• TASK BRIEF:
Copy out exactly, and only, the lines from the one containing "Open the Comment tool" through the end of the entries. No pictures.

######

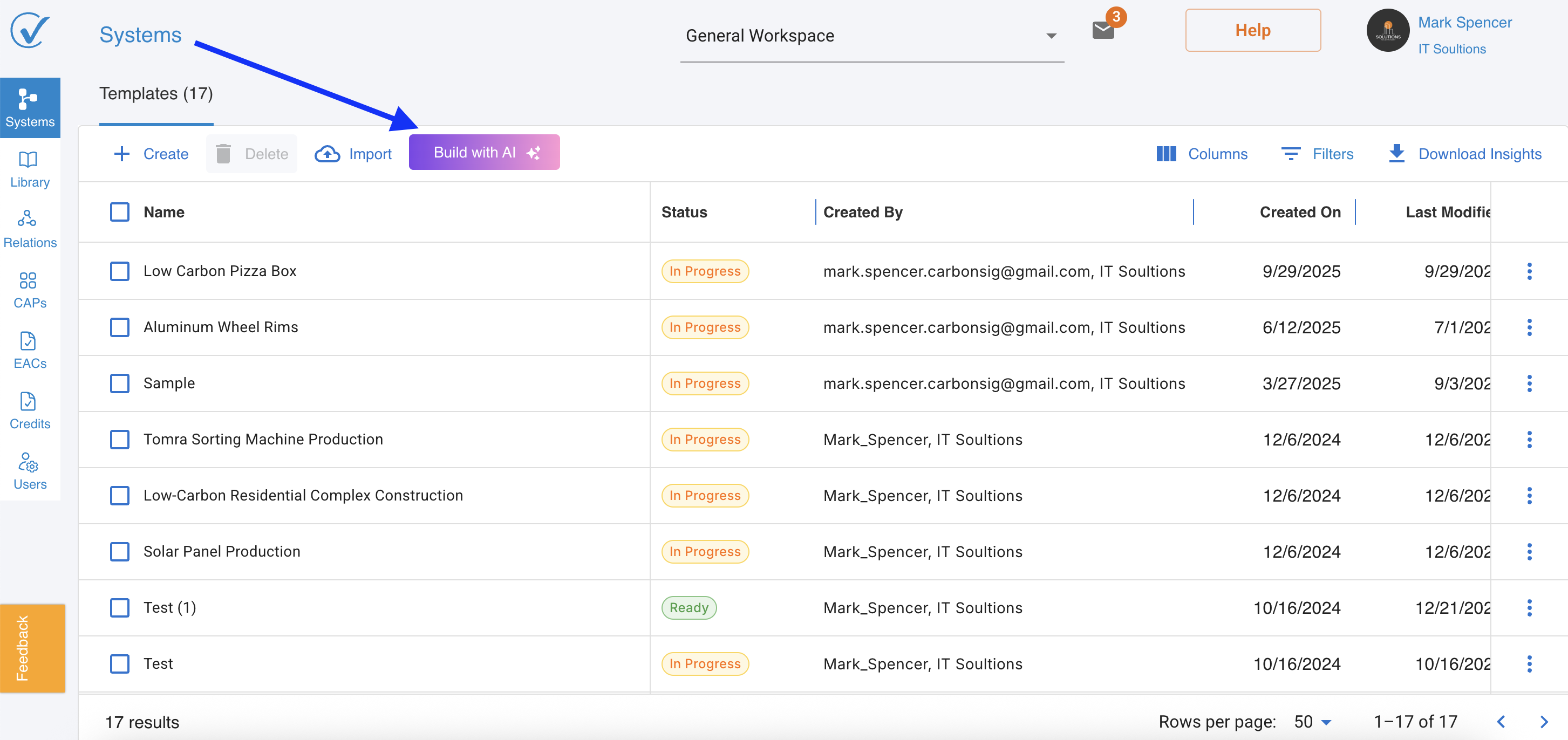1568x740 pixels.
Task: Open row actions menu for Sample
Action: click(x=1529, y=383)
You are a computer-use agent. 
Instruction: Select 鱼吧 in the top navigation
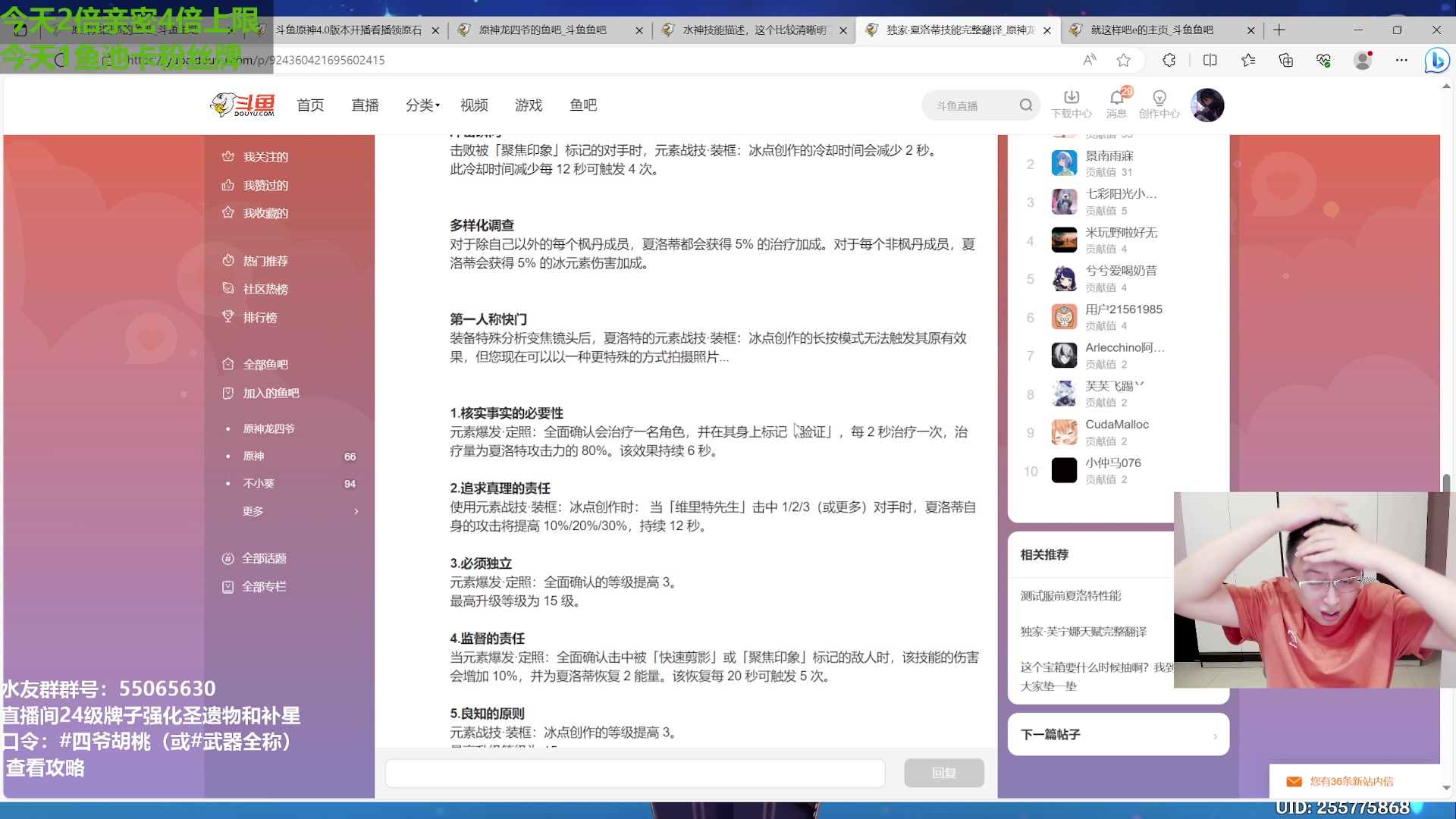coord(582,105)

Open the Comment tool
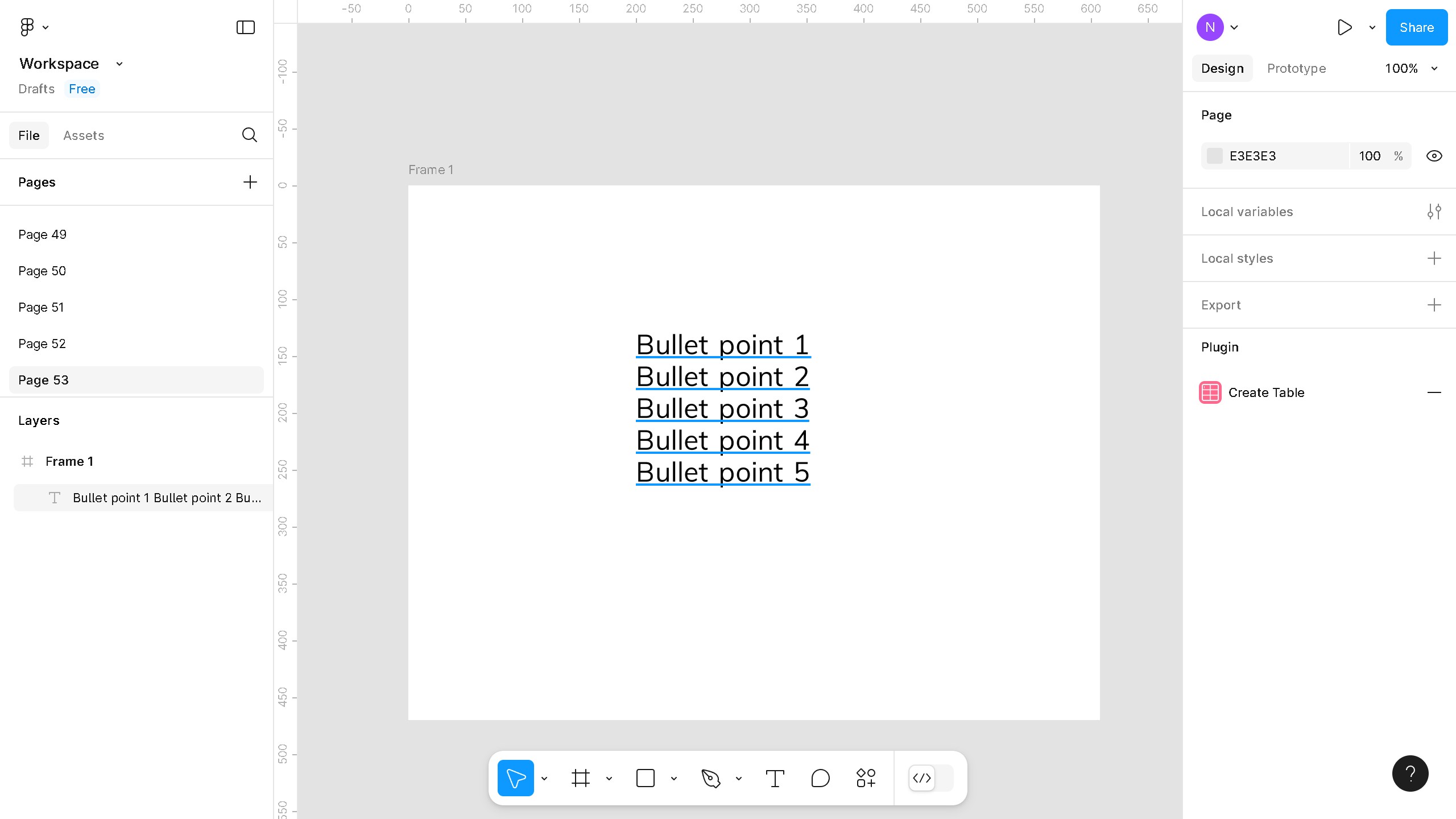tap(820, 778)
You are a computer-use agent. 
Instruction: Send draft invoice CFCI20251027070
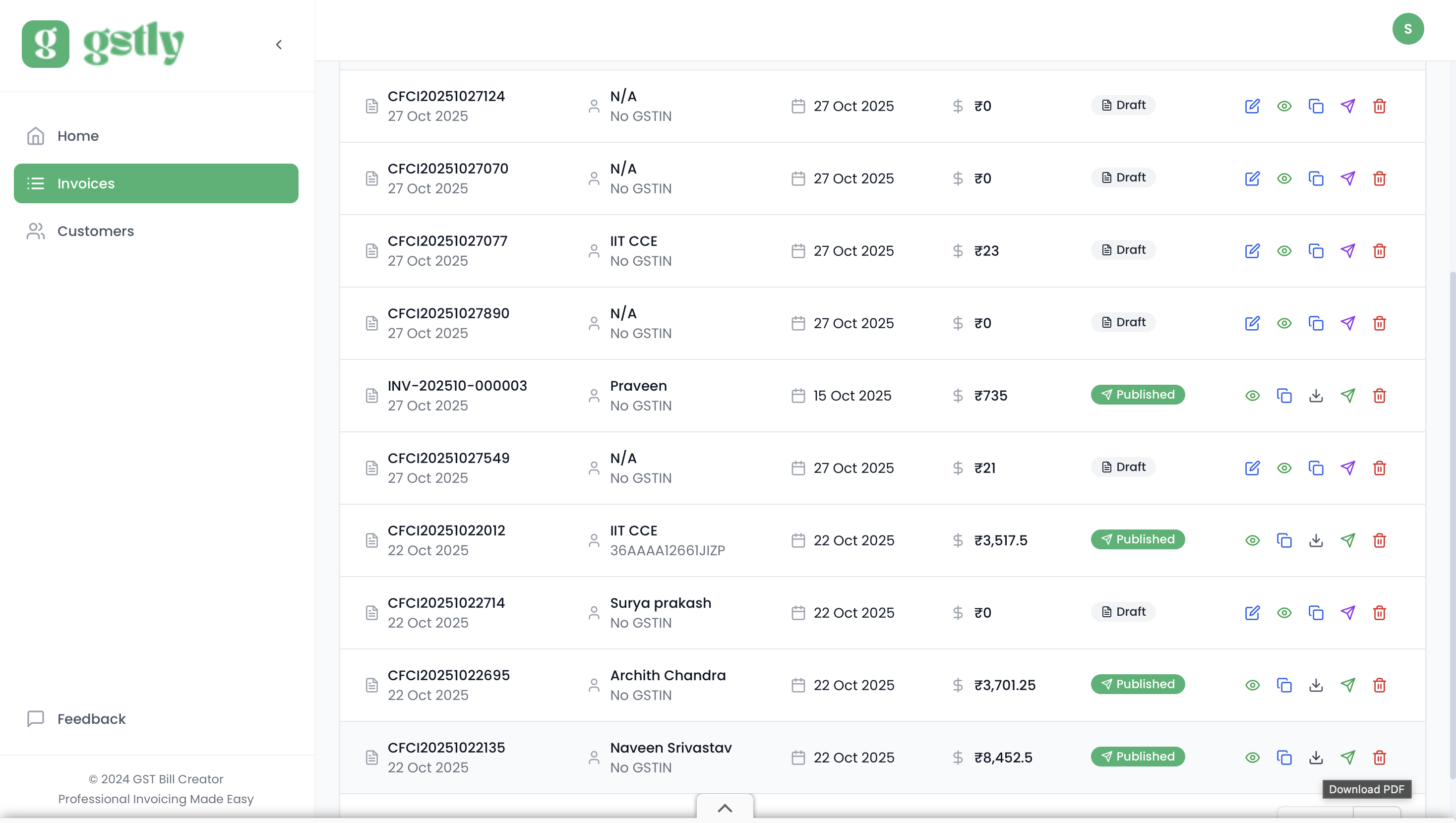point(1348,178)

######

• WRITTEN SOLUTION:
Open the Comment tool
tap(820, 778)
You are a computer-use agent. 
Instruction: Send draft invoice CFCI20251027070
point(1348,178)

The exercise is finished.